I'm using jammit to embed data-uri's in my rails app. This is not a jammit or rails specific question though.

For each css file generated, jammit creates two versions i.e.:

  • style-datauri.css (75KB)
  • style-datauri.css.gz (40KB)

I know that everything is working because my production app is serving data-uri's to firefox and chrome, and whilst I don't have access to IE, screenshots from browsershots suggest that all is well.

Q1: How can I test that the gzipped version of my stylesheet is the one which is being served to the browser? I care because it's a significantly smaller file.

(I guess I could change the font-size in the non-gzipped css file and see what happens but I'm hoping there's a simpler way - perhaps using curl or something)

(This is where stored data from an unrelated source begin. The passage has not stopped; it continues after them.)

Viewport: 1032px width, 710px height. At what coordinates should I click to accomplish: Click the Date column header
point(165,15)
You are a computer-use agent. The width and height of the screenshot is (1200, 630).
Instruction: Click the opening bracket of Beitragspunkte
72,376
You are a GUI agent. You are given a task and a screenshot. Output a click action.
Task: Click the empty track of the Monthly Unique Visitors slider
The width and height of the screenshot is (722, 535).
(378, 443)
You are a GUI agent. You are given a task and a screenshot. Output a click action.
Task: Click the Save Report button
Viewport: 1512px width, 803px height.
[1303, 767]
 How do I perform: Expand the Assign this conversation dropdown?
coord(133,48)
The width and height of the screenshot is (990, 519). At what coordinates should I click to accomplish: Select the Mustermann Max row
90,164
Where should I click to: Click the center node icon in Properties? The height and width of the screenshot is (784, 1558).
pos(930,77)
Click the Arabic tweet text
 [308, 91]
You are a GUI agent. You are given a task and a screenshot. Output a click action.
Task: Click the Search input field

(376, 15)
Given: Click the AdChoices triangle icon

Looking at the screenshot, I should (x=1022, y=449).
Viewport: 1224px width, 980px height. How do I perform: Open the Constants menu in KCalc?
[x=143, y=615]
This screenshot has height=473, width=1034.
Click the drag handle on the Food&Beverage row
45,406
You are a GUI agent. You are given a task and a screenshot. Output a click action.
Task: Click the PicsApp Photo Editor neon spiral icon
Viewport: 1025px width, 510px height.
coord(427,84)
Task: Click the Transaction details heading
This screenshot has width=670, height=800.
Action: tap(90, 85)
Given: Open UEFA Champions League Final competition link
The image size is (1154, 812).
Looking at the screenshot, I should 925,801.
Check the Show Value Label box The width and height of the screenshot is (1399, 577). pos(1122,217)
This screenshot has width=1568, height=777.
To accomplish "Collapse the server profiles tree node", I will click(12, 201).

Q2: The app is hosted on heroku and I know from their docs that they gzip everything for you, but I'm also told that jammit uses the highest compression level and that heroku don't. Will my file be gzipped twice then? Once by jammit, and then once more by nginx?

Was it helpful?

Solution

Q1

You can inspect the HTTP headers to guess what's happening; nginx can be told to serve gzipped version of your css or to create a zipped version on the fly, but I am not sure you can easly say what is being server from the client point of view.

Q2

Heroku sports a powerful caching / optimizing frontend system powered by nginx and Varnish; they will be happy to explain you how to make your app consuming less resources.

BONUS

Loading the home page of your web app my browser downloads over 1MB of data; to make it snappier you can lazy load images via Javascript.